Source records
•••••
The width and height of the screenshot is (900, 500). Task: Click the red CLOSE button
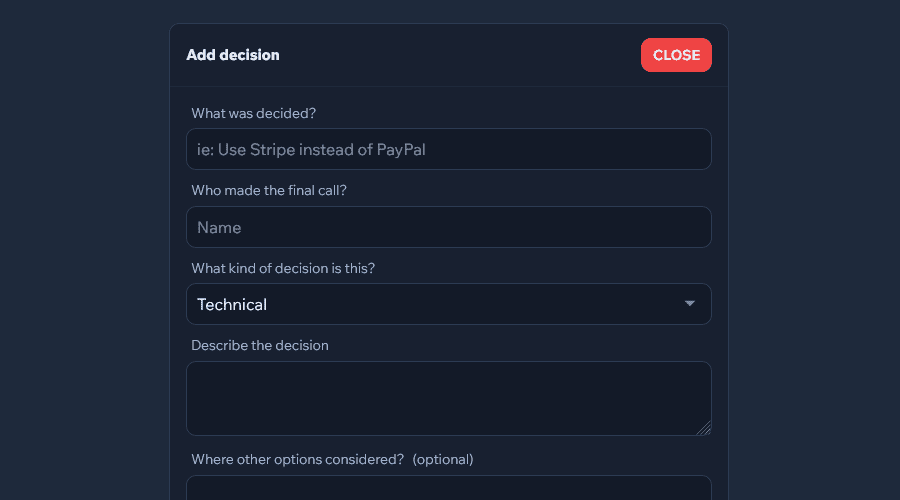(676, 55)
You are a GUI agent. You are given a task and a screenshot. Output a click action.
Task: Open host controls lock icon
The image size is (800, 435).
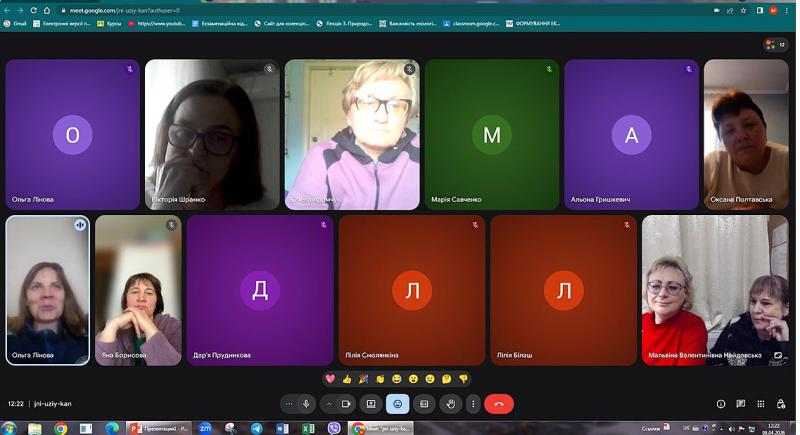click(x=780, y=404)
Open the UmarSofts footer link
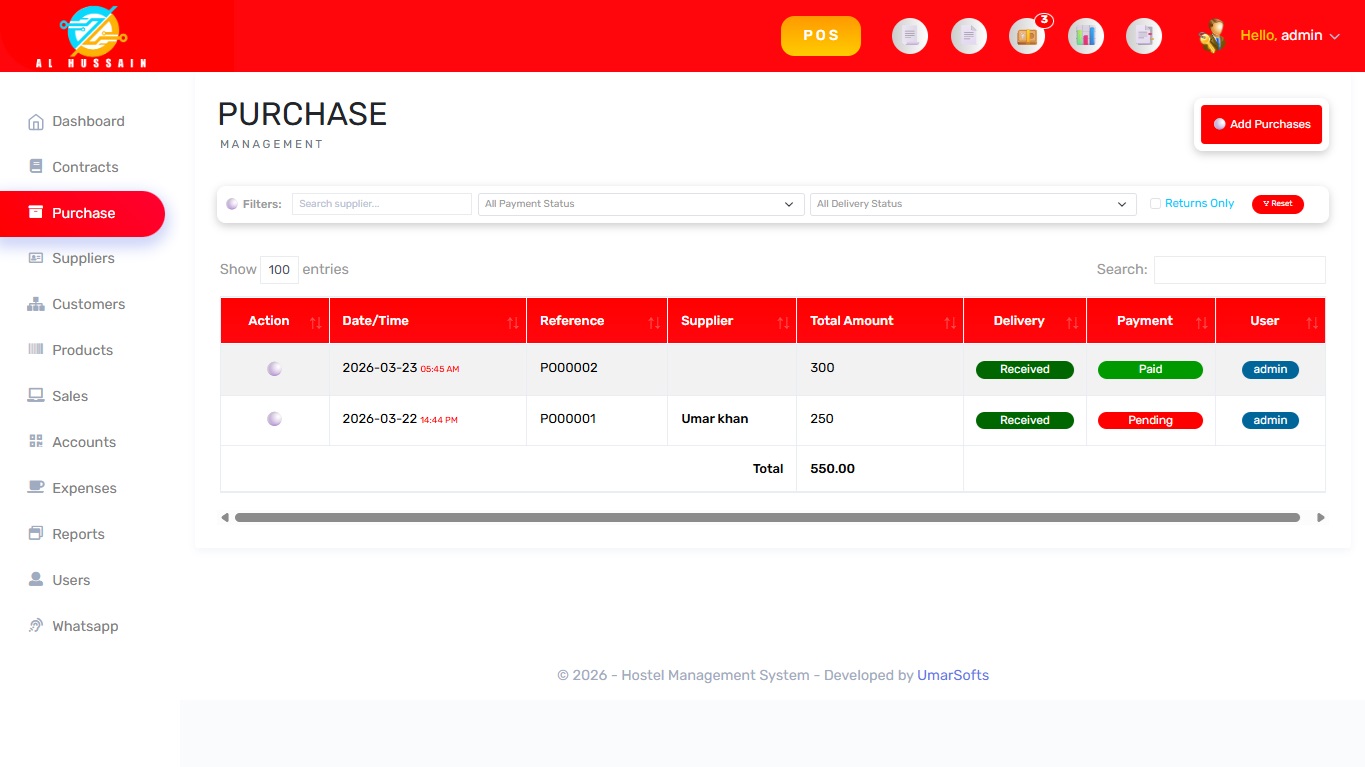 [x=953, y=675]
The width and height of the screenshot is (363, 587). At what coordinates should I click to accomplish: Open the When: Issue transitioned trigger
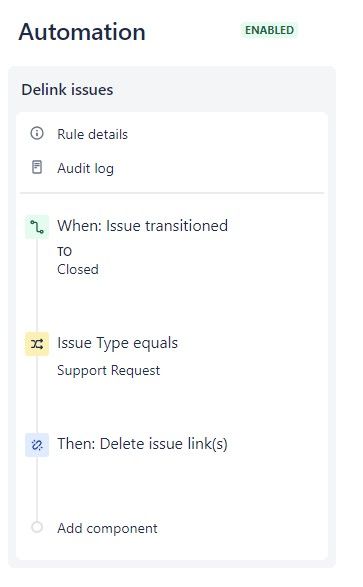point(142,226)
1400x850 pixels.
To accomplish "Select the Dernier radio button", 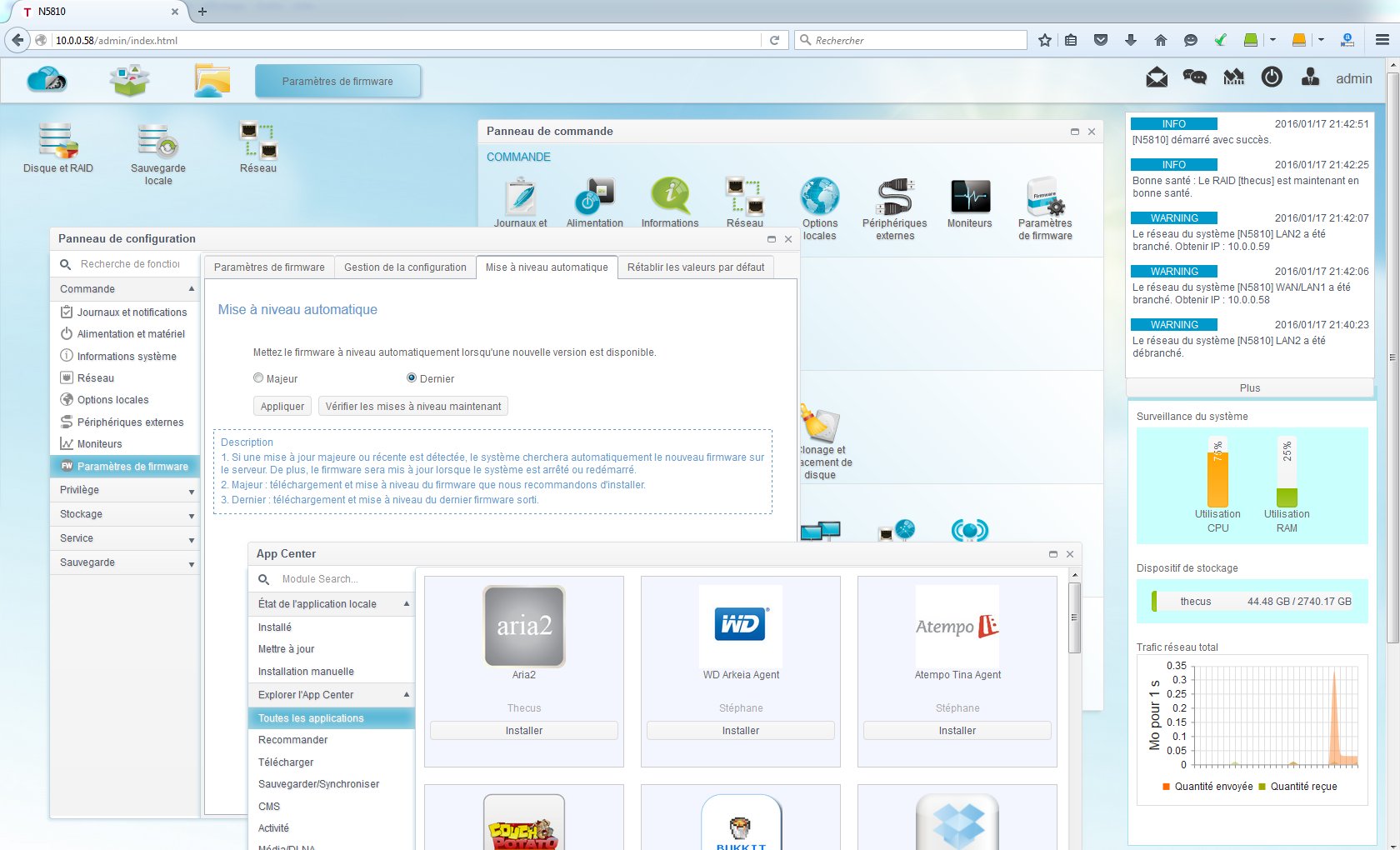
•••••
Action item = Copy every record verbatim while leaving each picture out.

Solution for this task =
The width and height of the screenshot is (900, 500). Task: Click the red CLOSE button
(676, 55)
You are a GUI agent. You are given a task and a screenshot. Output a click action.
Task: Open host controls lock icon
The image size is (800, 435).
click(x=780, y=404)
Open the UmarSofts footer link
 [x=953, y=675]
The width and height of the screenshot is (363, 587). At what coordinates should I click to accomplish: Open the When: Issue transitioned trigger
point(142,226)
1400x850 pixels.
To accomplish "Select the Dernier radio button", 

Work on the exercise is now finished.